Assim se explica que, nos séculos XX e XXI, os descendentes dos Botelhos de Matelos ainda tenham propriedades neste lugar e que seja ali evocado o nome de D. Luís de Noronha e Távora, casado com uma das suas familiares.
NUNO RESENDE
NOTAS
[1] Tribunal do Santo Ofício, Conselho Geral, Habilitações, Inácio, mç. 1, doc. 5.
[2] [S.A.] – Inventário dos livros de matrícula dos Moradores da Casa Real: 1641-1681. Lisboa: Imprensa Nacional, 1911, p. 177
[3] Tribunal do Santo Ofício, Conselho Geral, Habilitações, Inácio, mç. 1, doc. 5 (12.ª testemunha).
[4] REZENDE, Miguel – «Cristãos-velhos e Cristãos-novos em Cinfães». Jornal Miradouro (1992).
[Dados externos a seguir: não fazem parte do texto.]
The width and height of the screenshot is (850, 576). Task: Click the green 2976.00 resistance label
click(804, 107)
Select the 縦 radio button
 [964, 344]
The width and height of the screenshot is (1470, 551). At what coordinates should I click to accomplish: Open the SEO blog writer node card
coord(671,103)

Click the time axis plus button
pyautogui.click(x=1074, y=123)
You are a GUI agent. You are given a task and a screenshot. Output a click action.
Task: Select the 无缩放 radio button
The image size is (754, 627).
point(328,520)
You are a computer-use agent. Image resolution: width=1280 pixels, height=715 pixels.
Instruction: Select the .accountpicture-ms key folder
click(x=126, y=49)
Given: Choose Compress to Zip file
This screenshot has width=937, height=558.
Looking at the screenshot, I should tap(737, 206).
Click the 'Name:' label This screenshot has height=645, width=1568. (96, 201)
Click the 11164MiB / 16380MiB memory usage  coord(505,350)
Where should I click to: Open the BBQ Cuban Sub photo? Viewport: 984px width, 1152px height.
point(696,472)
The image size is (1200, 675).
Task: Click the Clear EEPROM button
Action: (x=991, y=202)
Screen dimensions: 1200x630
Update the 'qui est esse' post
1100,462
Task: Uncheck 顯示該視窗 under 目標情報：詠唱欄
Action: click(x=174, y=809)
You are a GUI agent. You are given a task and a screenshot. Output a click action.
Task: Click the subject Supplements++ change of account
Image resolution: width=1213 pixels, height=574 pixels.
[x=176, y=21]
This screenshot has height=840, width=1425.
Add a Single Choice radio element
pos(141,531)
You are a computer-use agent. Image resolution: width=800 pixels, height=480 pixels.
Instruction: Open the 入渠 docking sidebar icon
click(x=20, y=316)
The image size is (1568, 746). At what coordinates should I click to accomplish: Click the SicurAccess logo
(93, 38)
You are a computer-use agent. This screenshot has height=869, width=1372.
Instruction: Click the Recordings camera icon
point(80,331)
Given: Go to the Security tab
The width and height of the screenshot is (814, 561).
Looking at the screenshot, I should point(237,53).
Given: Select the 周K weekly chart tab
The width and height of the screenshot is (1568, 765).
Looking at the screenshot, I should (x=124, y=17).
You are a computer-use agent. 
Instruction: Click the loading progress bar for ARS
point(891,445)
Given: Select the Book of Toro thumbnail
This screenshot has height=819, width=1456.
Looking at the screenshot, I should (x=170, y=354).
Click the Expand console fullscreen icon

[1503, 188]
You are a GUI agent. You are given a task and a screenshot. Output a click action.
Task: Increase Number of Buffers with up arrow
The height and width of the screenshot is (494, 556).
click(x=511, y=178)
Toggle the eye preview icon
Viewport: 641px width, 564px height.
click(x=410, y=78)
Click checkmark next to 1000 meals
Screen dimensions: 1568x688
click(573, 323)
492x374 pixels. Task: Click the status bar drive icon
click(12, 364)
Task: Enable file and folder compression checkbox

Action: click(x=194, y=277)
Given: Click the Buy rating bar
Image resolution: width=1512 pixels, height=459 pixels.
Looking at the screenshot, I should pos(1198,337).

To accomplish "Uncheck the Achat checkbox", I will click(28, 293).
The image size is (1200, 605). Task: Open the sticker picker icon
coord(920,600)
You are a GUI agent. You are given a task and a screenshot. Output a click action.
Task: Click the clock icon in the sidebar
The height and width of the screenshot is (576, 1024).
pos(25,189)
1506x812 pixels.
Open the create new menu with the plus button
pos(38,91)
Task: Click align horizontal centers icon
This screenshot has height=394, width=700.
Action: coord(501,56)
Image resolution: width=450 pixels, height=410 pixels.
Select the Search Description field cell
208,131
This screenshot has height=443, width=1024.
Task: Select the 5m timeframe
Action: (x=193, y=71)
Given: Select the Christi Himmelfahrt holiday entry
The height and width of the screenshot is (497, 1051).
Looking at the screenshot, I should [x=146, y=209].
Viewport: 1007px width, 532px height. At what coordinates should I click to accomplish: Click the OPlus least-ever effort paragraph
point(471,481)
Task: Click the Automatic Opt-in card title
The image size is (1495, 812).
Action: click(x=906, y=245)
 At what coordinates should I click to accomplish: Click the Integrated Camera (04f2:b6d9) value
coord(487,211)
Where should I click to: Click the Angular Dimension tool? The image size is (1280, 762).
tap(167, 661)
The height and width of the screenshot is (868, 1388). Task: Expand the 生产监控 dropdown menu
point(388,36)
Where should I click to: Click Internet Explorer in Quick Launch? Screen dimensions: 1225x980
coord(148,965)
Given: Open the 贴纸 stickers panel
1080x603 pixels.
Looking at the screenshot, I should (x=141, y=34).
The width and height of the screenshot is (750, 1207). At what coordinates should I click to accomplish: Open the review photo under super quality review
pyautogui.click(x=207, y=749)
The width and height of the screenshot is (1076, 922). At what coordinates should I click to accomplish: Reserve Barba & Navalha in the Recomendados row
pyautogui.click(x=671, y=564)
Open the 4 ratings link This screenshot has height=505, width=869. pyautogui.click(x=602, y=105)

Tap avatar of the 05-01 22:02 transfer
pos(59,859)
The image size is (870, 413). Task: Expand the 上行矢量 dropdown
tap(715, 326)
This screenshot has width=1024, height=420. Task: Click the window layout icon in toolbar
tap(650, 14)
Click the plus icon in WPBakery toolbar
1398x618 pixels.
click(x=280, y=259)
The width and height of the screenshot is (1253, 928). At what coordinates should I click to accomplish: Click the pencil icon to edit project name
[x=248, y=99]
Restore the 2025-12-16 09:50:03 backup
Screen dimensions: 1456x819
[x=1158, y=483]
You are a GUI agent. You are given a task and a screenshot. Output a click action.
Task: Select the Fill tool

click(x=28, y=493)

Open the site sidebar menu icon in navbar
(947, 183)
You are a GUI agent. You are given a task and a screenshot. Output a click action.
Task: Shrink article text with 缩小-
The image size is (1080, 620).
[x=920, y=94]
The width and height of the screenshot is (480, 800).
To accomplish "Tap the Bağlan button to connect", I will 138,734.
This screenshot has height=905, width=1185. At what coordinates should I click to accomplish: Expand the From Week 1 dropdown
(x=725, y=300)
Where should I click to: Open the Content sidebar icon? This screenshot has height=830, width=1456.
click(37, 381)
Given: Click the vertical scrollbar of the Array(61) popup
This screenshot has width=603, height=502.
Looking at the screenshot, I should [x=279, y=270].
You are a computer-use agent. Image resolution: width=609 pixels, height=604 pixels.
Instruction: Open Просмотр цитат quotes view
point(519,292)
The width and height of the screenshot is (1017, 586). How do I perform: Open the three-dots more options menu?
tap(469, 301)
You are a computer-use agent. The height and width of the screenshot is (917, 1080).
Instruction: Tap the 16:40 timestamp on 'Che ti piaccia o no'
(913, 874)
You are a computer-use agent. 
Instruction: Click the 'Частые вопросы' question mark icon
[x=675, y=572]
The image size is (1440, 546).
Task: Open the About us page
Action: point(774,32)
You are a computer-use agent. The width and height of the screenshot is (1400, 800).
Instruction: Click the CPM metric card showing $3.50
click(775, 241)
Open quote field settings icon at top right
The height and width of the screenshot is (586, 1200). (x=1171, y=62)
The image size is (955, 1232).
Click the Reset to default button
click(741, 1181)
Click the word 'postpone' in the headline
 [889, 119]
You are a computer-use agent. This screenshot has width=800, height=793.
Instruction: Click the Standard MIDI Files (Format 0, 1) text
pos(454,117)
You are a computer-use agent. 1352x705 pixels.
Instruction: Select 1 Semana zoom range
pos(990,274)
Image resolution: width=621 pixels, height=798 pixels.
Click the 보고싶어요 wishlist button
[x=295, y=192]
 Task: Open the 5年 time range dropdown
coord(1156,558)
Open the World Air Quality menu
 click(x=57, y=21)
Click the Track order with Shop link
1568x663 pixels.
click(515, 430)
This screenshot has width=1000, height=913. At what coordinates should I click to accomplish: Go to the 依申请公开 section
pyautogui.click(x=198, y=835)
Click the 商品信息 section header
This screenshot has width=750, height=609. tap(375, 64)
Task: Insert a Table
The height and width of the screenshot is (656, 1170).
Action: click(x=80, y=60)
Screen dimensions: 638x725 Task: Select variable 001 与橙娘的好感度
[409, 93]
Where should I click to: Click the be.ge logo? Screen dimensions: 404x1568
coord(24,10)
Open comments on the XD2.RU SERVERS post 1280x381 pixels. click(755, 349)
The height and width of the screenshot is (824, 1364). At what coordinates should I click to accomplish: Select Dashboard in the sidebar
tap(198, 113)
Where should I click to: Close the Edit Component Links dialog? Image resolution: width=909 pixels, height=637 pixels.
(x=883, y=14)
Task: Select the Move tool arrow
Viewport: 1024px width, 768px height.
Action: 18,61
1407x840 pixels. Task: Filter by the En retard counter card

Resende, Nuno – Vínculos quebrantáveis: o morgadio de Boassas e suas relações (sécs. XVI-XVIII). Coimbra: Palimage, 2012. ISBN: 978-989-703-052-9.
[5] Zúquete, Afonso dir., coord. – Nobreza de Portugal e do Brasil. Lisboa: Edições Zairol, 2000, vol. 3, pp. 310-311. Há incorrecções neste verbete, nomeadamente a filiação do Visconde Manuel José Botelho.
[6] Vessadas, Viscondessa de – O rapto de minha filha Laura pelo Sr. D. Luiz de Távora e Noronha quando minha filha se achava gravemente enferma em casa de seu primo o Sr. Dr. José Crispiniano da Fonseca cunhado do raptor. [Barcelos]: Typographia Barcellense. Disponível em-linha: https://aqualibri.cimcavado.pt/handle/20.500.12940/14834
[7] ADP, Paroquiais, Paróquia de Santo Ildefonso, registos de casamentos, 1902, fl. 67-67 v.
Professor. Universidade do Porto. Portugal.
Muito interessante o que se passou naqueles tempos em Ruivais, Aldeia e na Freguesia de Ferreiros, ainda mais com a existência da roda (também em Piães), são factos históricos que desconhecia.
Obrigado pela partilha do conhecimento.
Apenas uma nota para assinalar um possível lapso: julgo que a localização de que fala (na EM 1027) fica na margem direita (e não na esquerda) do Bestança, que por sua vez é afluente da margem esquerda do Douro, como sabe (e provavelmente “provocou” o suposto lapso).
De resto, obrigado por mais uma publicação muito interessante sobre – entre outras coisas – a história infinita do anti-semitismo.
Cumprimentos
Muito obrigado pelo seu comentário! corrigido.